This anger, which can supposedly be turned on anyone who gets in the way, has mainly been vented, so far, on the protesters who disrupt Trump’s rallies. “We’re not gonna be the dummies that lose all of our jobs now. We’re gonna be the smart ones. Oh, do you have one over there? There’s one of the dummies . . .”

There is a frenzied fluttering of Trump placards, off to his right. “Get ’em out! . . . Don’t hurt ’em – see how nice I am? . . . They really impede freedom of speech and it’s a disgrace. But the good news is, folks, it won’t be long. We’re just not taking it and it won’t be long.”

It is their removal by police, at Trump’s ostentatious behest, that causes the disruption, rather than the scarcely audible protesters. He seems to realise this, suddenly: “We should just let ’em . . . I’ll talk right over them, there’s no problem!” But it’s impossible to leave the protesters where they are, because it would not be safe. His crowd is too vicious.

Exit Trump, after exactly half an hour, inclusive of the many interruptions. His people seem uplifted but, out on the street, they are ambushed by a large counter-demonstration, with a booming drum and warlike banners and standards (“Black Lives Matter”; an image of the Virgin of Guadalupe, holding aloft Trump’s severed head). Here is the rest of the world, the real American world: young people, beautiful people, more female than male, every shade of skin colour. “F*** Donald Trump!” they chant.

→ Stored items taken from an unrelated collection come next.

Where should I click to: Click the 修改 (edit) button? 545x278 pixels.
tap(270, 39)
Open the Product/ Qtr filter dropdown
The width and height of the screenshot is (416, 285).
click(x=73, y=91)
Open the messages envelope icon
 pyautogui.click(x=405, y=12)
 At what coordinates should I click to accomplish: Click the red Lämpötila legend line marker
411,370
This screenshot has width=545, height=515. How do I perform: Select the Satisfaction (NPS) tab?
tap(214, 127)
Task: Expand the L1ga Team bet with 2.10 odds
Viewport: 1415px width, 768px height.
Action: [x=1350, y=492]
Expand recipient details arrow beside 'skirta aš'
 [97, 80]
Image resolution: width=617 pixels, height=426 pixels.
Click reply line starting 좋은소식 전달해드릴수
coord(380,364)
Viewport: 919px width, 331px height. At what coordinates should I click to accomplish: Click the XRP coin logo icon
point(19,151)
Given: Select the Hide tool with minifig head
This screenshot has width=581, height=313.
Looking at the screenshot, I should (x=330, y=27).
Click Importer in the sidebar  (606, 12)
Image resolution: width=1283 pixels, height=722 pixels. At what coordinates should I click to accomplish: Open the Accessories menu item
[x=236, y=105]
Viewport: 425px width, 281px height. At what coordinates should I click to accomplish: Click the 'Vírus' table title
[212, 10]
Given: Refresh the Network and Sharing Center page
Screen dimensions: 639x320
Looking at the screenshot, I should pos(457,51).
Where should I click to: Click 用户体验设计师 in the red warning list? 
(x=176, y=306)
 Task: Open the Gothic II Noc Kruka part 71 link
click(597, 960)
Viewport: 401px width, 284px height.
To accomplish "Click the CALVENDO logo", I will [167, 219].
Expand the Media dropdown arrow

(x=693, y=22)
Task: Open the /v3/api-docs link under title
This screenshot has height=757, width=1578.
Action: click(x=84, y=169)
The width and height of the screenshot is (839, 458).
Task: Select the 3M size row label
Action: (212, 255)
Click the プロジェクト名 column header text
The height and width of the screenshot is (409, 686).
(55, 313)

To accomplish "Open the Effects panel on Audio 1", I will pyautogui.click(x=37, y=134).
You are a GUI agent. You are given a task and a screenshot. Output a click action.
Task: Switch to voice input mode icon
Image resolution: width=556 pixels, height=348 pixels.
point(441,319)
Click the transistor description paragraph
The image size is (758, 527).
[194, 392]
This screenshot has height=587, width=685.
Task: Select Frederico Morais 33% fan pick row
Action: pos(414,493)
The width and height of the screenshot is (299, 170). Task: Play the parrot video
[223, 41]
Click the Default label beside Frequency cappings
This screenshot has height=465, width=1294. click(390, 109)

After a horrified split-second, the Trump crowd, massively more numerous, rallies with “USA!” and – perplexingly, since one of the main themes of the speech it has just heard was the lack of jobs in Connecticut – “Get a job!” The two sides then mingle, unobstructed by police. Slanging matches break out that seem in every instance to humiliate the Trump supporter. “Go to college!” one demands. “Man, I am in college, I’m doin’ lovely!”

There is no violence, only this: some black boys are dancing, with liquid moves, to the sound of the drum. Four young Trump guys counter by stripping to their waists and jouncing around madly, their skin greenish-yellow under the street lights, screaming about the building of the wall. There was no alcohol inside; they’re drunk on whatever it is – the elixir of fascism, the unique magic of Trump. It’s a hyper but not at all happy drunk.

As with every other moment of the Trump campaign so far, it would have been merely some grade of the cringeworthy – the embarrassing, the revolting, the pitiful – were Trump not slouching closer and closer, with each of these moments, to his nomination. 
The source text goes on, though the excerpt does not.